Film & TV Writer Rida Hasan reviews Ryan Murphy’s third installment of Monsters, an unsettling retelling of serial killer Ed Gein’s crimes that ultimately feels purposeless and overly indulgent in true crime gore
Content warning: discussions of sexual assault, rape, violence against women
Having tackled Jeffrey Dahmer and the Menendez brothers in the previous instalments, Ryan Murphy and Ian Brennan’s latest season of Monster turns to one of America’s most disturbing figures: Ed Gein. Fueled by depravity and sickening fascinations, Gein’s horrifying crimes inspired cinemas’ most infamous villains, from Norman Bates, to Leatherface and Buffalo Bill, making him one of the most notorious murderers in US history. However, while the subject matter inherently disturbing with mutilation, necrophilia, and cadavers at the forefront, The Ed Gein Story fails to balance horror, accuracy, and empathy leaving audiences with a season that feels sensationalized and uncomfortably sympathetic.
Typical of Murphy and Brennan’s work, the performance rises far above the material.
Typical of Murphy and Brennan’s work, the performance rises far above the material. Charlie Hunnam delivers a harrowing portrayal of Gein, his subtle expressions conveying the sharp swing from seemingly harmless to entirely deranged. The unsettling calm and understated physicality bring a sickening authenticity revealing Gein’s juxtaposing layers: the mild-mannered recluse and the unhinged murderer. The voice Hunnam developed, adds an eeriness, gentle and deliberate, although occasionally drifting towards a slightly Irish lilt which briefly distracts from the rural Wisconsin setting.
Laurie Metcalf is terrifying as Augusta Gein, Gein’s fanatically religious mother whose suffocating moralism and cruelty are depicted as the root of Gein’s psychological issues, breathing a new life into the familiar “Bible-thumping mother” archetype. However, the writing seemed insistent on offloading the blame onto her, implying that Gein’s crimes were an inevitable product of his upbringing – a troubling angle in a world that is already far too comfortable excusing male violence.
Adaline Watkins (Suzanna Son) was especially electric. Obscure enough a figure to allow creative freedom, she’s shaped into a wildcard who continually subverts every expectation we have. Son imbues Adaline with an eruptive volatility, sharp of tongue and unapologetically unhinged. Particularly fascinating is her role in holding up the mirror to the audience. She fulfils her fascination with the macabre with her passion for crime photos first, and then through Gein, while keeping her own hands clean. Sound familiar?
…a show seemingly about a man who violated women in unimaginable ways, instead seems to spend a suspicious amount of time finding ways to blame women.
In general, the shows main issue is the tone. The mix of horror and empathy becomes murky and misdirected, framing Gein as broken by circumstance, a social loner, repressed by his mother’s puritanism, manipulated by women, and inspired by Ilse Koch.
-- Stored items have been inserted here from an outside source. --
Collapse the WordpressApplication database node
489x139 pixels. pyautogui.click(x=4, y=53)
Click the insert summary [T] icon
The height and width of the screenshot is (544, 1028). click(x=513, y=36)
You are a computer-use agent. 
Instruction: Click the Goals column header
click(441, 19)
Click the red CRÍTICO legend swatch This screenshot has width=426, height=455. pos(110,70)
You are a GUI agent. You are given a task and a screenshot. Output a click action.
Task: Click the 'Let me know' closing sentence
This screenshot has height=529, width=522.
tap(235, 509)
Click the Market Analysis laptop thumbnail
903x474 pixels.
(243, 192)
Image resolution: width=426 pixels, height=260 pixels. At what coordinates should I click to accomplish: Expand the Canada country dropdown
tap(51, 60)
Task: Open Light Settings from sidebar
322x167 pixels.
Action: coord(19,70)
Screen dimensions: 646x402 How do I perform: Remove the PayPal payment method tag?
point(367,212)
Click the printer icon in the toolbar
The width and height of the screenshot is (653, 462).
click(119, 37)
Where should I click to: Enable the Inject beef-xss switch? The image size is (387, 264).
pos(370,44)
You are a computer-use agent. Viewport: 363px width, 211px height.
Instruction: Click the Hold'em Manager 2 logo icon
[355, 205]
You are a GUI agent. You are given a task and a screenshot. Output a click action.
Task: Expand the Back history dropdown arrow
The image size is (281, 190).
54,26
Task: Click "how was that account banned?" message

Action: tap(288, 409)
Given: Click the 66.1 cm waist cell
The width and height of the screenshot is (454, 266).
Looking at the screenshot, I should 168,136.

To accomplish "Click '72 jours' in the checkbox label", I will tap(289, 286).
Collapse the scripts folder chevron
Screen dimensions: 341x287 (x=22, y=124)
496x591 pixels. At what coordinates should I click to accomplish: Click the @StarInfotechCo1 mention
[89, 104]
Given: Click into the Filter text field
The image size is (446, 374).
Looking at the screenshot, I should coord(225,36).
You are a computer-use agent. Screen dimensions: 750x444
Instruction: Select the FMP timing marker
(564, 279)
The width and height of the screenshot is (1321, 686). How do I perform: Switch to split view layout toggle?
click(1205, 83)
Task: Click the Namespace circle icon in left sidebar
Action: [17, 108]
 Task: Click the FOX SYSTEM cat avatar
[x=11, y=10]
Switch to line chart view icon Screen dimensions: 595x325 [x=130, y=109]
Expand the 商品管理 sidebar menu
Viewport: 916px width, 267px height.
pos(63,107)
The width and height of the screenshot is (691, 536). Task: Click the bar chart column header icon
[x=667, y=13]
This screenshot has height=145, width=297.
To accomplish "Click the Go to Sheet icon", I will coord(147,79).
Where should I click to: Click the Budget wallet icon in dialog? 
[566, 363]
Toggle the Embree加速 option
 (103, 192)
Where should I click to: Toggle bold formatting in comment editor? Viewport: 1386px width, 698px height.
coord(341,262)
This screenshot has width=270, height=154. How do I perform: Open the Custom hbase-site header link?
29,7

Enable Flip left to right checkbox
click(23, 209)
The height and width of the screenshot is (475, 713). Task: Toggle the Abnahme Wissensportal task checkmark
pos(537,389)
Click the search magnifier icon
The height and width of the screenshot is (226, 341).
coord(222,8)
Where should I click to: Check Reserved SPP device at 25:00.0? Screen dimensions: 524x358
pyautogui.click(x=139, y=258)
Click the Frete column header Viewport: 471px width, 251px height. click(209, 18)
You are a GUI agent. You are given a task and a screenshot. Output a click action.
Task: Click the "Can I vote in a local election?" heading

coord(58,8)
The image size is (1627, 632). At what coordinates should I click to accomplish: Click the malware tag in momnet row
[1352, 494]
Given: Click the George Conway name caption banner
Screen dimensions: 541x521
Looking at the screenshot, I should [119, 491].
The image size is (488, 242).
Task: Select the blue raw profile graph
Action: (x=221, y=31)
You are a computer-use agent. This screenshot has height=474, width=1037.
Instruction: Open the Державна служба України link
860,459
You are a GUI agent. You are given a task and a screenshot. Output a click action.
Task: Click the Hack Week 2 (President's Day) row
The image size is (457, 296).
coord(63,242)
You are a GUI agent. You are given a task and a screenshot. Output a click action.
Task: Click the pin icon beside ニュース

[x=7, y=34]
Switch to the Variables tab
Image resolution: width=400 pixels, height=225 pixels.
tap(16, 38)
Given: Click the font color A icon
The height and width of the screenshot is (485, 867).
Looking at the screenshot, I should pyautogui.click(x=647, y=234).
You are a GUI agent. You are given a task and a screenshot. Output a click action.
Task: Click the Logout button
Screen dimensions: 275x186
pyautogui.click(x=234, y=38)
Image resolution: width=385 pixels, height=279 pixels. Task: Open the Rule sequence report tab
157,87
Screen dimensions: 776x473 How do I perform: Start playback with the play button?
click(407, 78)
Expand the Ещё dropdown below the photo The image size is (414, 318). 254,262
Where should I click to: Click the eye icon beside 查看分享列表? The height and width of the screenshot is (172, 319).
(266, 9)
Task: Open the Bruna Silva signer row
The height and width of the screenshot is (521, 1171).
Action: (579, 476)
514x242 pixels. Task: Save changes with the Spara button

The result is a confusing inversion – a show seemingly about a man who violated women in unimaginable ways, instead seems to spend a suspicious amount of time finding ways to blame women.
Also questionable is the approach to queerness. The inclusion of transgender icon Christine Jorgensen is historically completely unfounded which leads us to question the intent behind her inclusion. Presented as a figure of fascination for Gein, as he finds some kind of justification for his gynephilia, Jorgensen appears to him as a guiding force. While she insists in the show they are “nothing alike”, the implication lingers, unfairly conflating queerness with deviance, and a strange and unnecessary move from the creators.
The stomach-turning degree of explicit butchery has no higher purpose; rather than interrogating our morbid curiosities and true crime obsessions, it simply indulges it.
While Murphy’s stylistic flair remains intact with the chilling greys and ever-creeping dread of the rural Midwest, this season’s blatant disregard for accuracy was apparent. Relying on invention in characters, motivation and events, it’s clear the series was pumped with padding in a desperate attempt to stretch the sparse historical detail into eight episodes. Depicting necrophilia is a key example of this, with no evidence of this in Gein’s case, as well as the exploitative and graphic depiction of victim’s bodies, which crosses the line from horror to insensitivity.
Indeed, the later episodes felt increasingly busied with recognisable serial killers and unnecessary throwaway cameos, with no clear intention. These appearances drive nothing, were lurid for the sake of it, and were generally pointless. After this season, one can only hope they can be explained as the creators stacking their cinematic universe of potential subjects into one episode and indicating a wrap on the series.
In the end, Monsters: The Ed Gein Story feels hollow. Despite its haunting performances and stylistic merit, it suffers from severe lack of commitment to intention. The stomach-turning degree of explicit butchery has no higher purpose; rather than interrogating our morbid curiosities and true crime obsessions, it simply indulges it. At the end of this we are left not with reflections, or even horror, but simple an unsettling sense of having watched something that celebrates the myth, rather than confronting the man.